= Signing space =

Sign language grammar

Typical signing space area for American Sign Language

Signing space is the space used by a signer using a sign language. It's the three-dimensional space in front of the signer, from the waist to the forehead and from one side of the body to the other, where signs can be realized. Signers use this space to represent physical space and to represent conceptual structure.

== Usage ==
Locations in a signing space are mapped to locations in the real space. It can be used to convey abstract information like time and order.

The signer also uses this space to position the entities that are evoked in the sentence (e.g. people, objects, buildings and places) and to demonstrate their semantic relationships. This is called placement.

The signer can introduce people into the conversation by signing their names, then placing them in the signing space. She can then refer back to them as 'he' or 'she' by just pointing to where she placed them instead of signing their name again. This is called syntactic placement.
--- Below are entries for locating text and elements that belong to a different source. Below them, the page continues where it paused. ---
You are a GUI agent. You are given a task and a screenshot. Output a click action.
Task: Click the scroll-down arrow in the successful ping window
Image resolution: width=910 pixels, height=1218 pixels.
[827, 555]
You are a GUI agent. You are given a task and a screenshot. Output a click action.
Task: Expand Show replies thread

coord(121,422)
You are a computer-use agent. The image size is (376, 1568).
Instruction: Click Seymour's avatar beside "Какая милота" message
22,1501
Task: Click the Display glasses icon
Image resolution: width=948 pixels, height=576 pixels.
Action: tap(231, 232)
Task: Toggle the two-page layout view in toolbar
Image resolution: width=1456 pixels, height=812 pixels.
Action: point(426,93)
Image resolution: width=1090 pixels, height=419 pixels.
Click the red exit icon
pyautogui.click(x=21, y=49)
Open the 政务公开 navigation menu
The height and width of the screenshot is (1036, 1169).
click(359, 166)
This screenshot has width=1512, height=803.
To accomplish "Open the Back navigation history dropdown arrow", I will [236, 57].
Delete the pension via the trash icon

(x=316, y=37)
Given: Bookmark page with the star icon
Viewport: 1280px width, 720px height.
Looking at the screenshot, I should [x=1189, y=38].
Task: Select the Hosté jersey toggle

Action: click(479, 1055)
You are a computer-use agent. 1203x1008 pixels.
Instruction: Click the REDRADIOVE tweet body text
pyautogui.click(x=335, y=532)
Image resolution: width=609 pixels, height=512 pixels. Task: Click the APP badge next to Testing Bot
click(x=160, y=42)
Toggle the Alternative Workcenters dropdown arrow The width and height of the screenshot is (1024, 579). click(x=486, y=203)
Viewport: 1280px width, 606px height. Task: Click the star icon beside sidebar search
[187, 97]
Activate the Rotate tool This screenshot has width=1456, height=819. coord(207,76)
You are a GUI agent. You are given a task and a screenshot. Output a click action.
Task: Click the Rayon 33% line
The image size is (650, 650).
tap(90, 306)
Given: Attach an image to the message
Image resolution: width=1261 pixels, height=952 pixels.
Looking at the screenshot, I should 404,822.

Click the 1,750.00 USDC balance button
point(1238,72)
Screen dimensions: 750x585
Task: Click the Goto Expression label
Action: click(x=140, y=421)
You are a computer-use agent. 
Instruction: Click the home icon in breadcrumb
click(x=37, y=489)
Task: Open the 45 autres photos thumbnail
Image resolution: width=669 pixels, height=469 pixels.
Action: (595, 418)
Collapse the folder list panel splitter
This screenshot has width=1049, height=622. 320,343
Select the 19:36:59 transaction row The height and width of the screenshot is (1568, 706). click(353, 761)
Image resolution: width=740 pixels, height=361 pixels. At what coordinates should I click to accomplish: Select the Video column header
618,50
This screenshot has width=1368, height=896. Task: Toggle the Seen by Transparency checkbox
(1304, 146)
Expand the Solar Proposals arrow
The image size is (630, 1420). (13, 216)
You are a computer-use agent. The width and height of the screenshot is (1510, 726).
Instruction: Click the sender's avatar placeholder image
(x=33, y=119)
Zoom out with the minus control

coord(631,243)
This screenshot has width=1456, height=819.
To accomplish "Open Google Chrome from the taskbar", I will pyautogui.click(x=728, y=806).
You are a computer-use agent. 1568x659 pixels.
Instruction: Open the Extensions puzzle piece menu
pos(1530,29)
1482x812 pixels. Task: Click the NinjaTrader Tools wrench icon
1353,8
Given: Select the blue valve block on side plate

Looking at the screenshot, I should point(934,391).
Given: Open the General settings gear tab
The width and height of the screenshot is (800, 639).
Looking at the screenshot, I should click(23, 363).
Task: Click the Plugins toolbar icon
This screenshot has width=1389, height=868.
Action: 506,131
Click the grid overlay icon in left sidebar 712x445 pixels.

The usage of signing space to show where places or objects are situated in relation to each other is called topographic placement.

== Linguistics ==
Sign languages take advantage of the three-dimensional space for a plethora of purposes. This space is used for referring to participants in a conversation, demonstrating the grammatical roles of participants in an event or illustrating information about different types of motion events.

Pronominal Usage

Sign languages have some forms to refer to participants in a conversation (e.g. signer, addressee, non-addressee). These forms strongly involve the usage of the signing space. By pointing towards his chest, the signer references himself. In some cultures where speakers of the spoken language point towards their noses to establish a reference to themselves, the nose is pointed to instead. Reference to the addressee or the non-addressee is done by pointing towards him or her. Index finger is used in these cases. In case of referring to plural participants, some sign languages may use other than the index finger.

== Size of signing space ==
Signing space extends from above the head of the signer to the waist vertically and from elbow to elbow horizontally. Signs are articulated on or in front of the body. The space can extend to as much as the whole body in shared sign languages and the signs may include even the back of a signer.